I feel there are definitely ways that zine makers can consciously avoid having zines co-opted by larger institutions, by commercial entities and so forth. But on top of that, the nature of zines often will mean that whereas there might be some interest from those groups, especially when you're talking about in a commercial sense, and there definitely have been situations when – like fashion labels have decided to show trendy people reading zines, and it hasn't ended well – there has been at least one cease and desist from a zine maker that I know of, which worked, which was great.

The fact that with any level of advertising or trying to sell things to people, there's generally an opposition to that. Even when you're dealing with people within the zine community who aren't necessarily fixed to a particular ideology, such as anarchism or socialism, there is still a pervading kind of belief that advertising and things like that don't really work within zines or don't really work within the zine community. And because of that, and because zines themselves are made in quite a small number and they're often not made for much money, there's not much money to be made off them really.

Next up: How would you describe the Library's role in working with the zine community?

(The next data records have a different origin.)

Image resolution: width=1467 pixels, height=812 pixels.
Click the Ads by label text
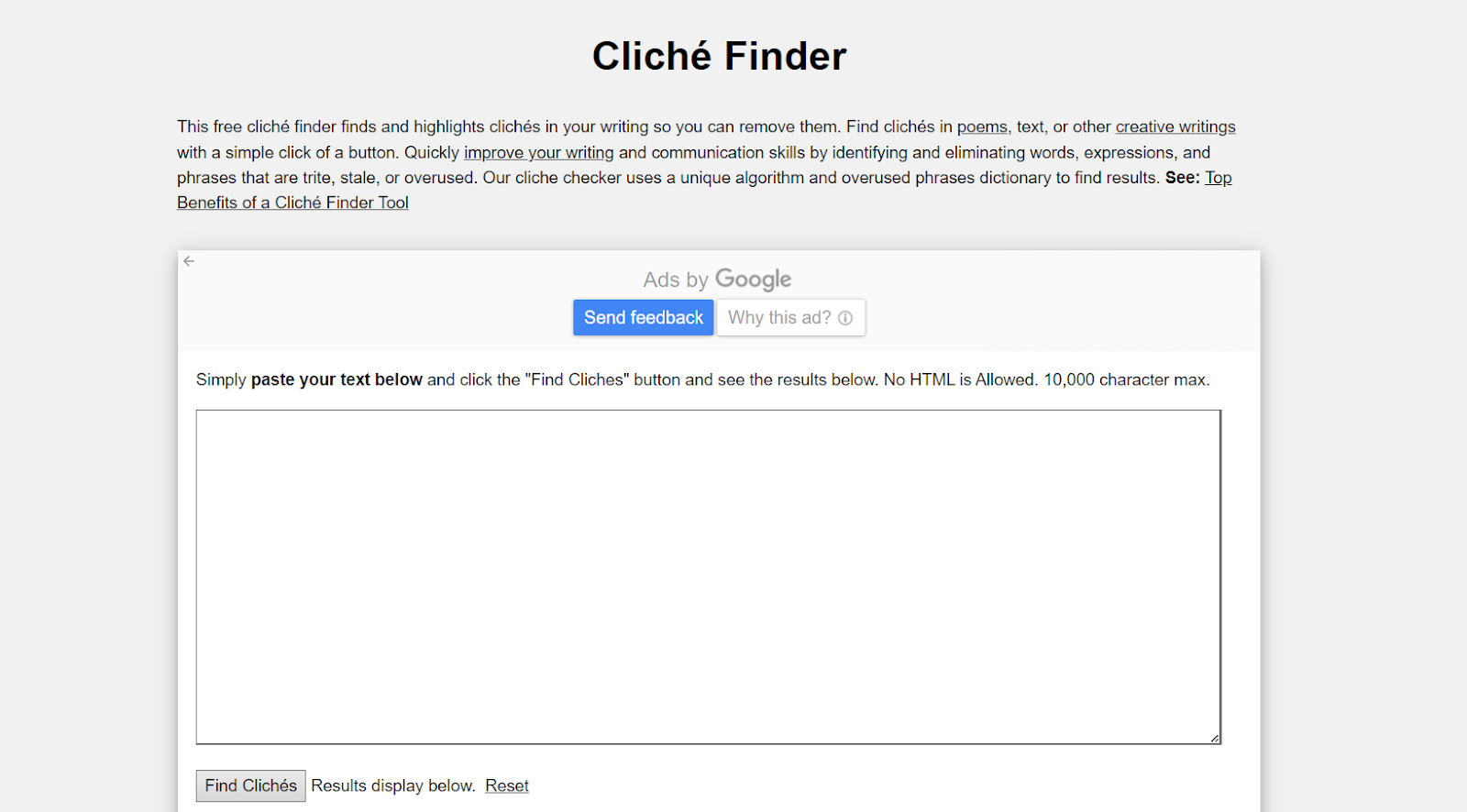tap(676, 280)

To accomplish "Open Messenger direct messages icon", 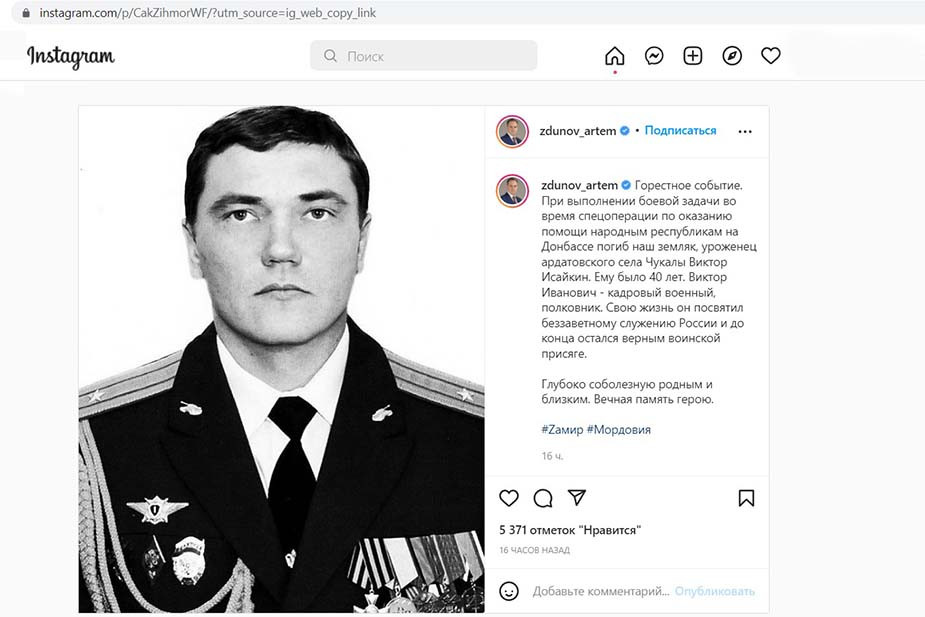I will coord(654,56).
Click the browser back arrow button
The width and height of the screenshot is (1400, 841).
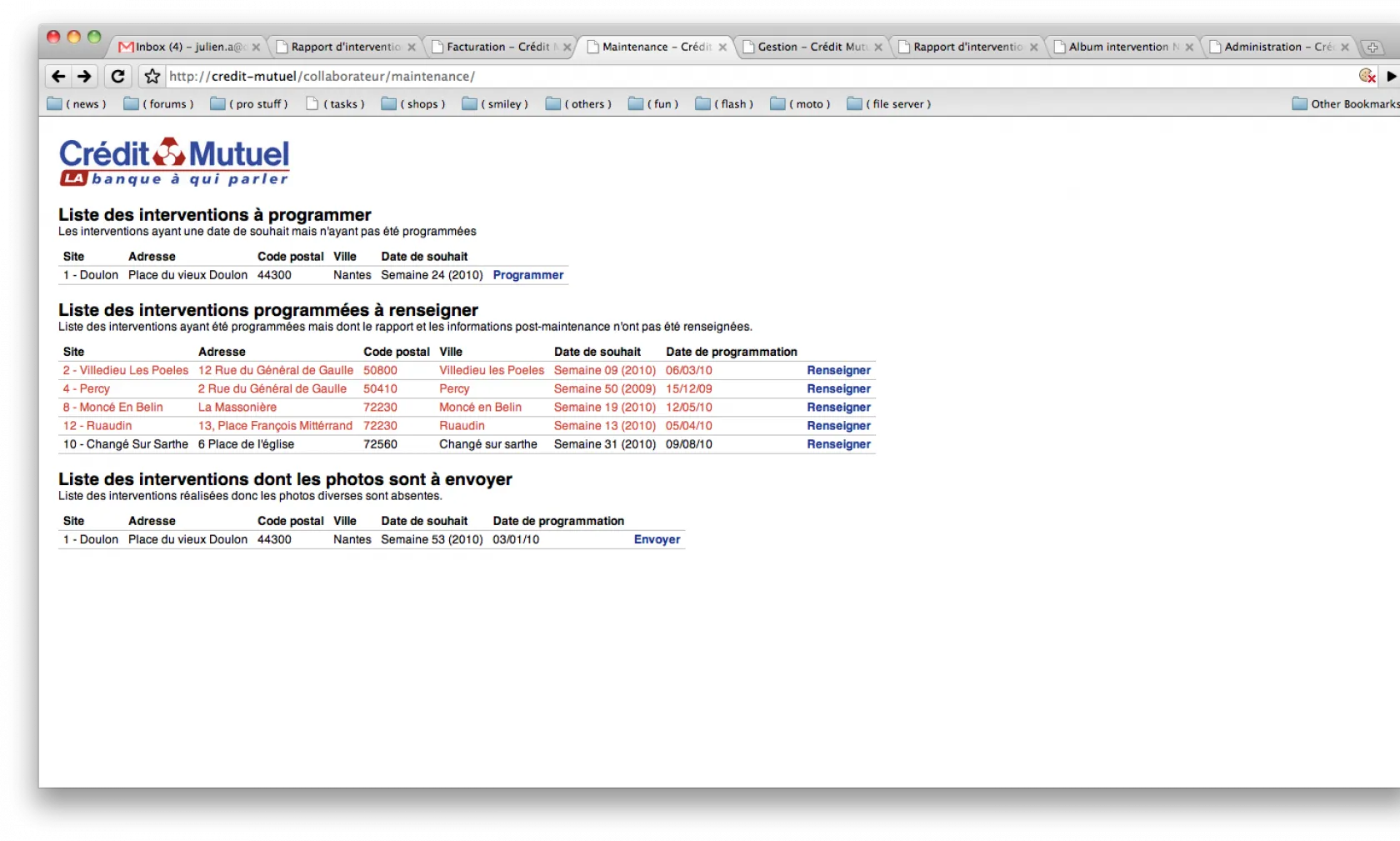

How would you describe the Library's role in working with the zine community?

I guess one way that we can work to continue to be a positive force within the zine community here, speaking as a representative of the State Library, is through recognising the role that we're doing. Essentially we are archiving the history. We are able to provide that for makers and for those interested in zines. And in terms of being able to engage with the community, as time goes on, as awareness of the collection builds, to be able to facilitate interaction between zine makers and zine enthusiasts and the collection.